Physical anthropology, also known as biological anthropology, is the scientific study of the biological and biocultural evolution of the human species. It examines the physical development of humans and their closest living relatives, the nonhuman primates, through the analysis of fossils, skeletal remains, genetics, and living populations. The discipline bridges the natural and social sciences, drawing on methods from genetics, anatomy, primatology, paleontology, and ecology to understand how and why human bodies have changed over millions of years.
The field encompasses several major subfields. Paleoanthropology investigates the fossil record to reconstruct the evolutionary history of hominins, tracing the lineage from early ancestors such as Ardipithecus and Australopithecus through the genus Homo to modern Homo sapiens. Primatology studies the behavior, ecology, and biology of nonhuman primates to illuminate the evolutionary roots of human traits. Human osteology and forensic anthropology apply skeletal analysis to identify individuals and understand past populations, while human genetics and population biology examine the distribution of genetic variation across living human groups to understand adaptation, migration, and population history.

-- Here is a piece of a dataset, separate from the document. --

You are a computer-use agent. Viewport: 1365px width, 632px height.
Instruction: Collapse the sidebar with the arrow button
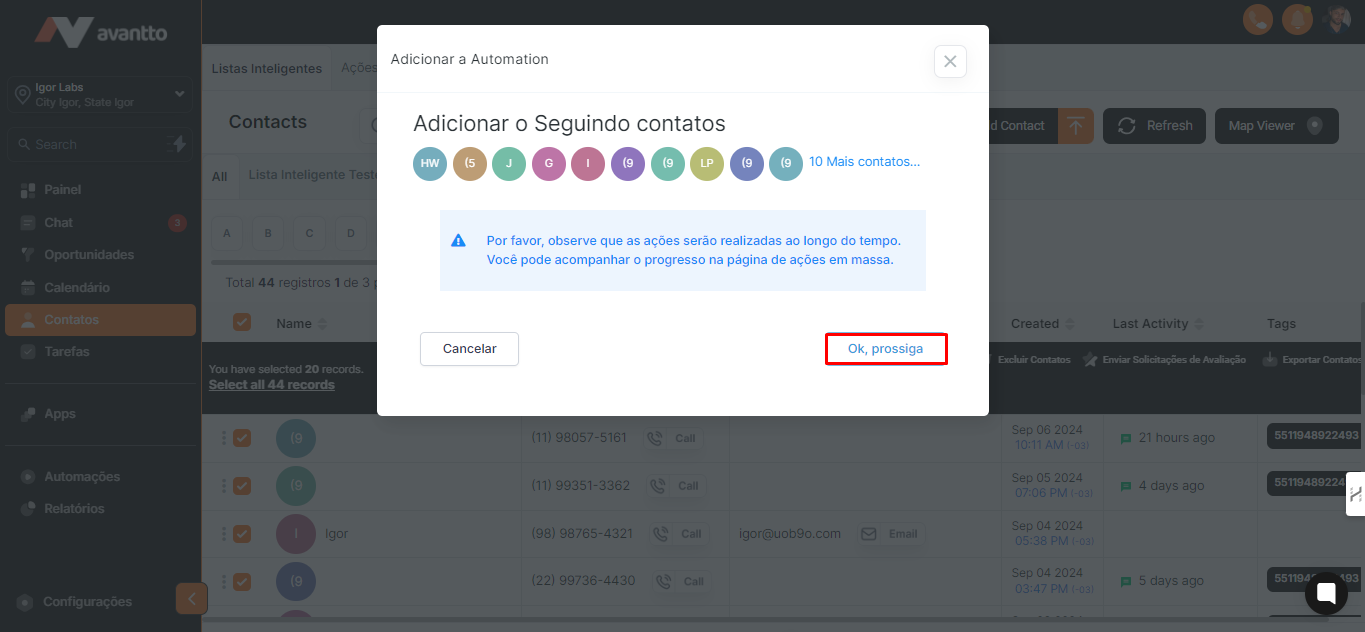pos(191,598)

Today, physical anthropology is deeply relevant to medicine, forensic science, public health, and our understanding of human diversity. Research in this field has demonstrated that traditional racial categories lack a sound biological basis, showing instead that human genetic variation is clinal and largely continuous across geographic space. Modern physical anthropologists use advanced genomic techniques, 3D morphometric analysis, and computational modeling to investigate topics ranging from the genetic basis of disease susceptibility to the biomechanics of bipedal locomotion and the dietary adaptations that shaped our species.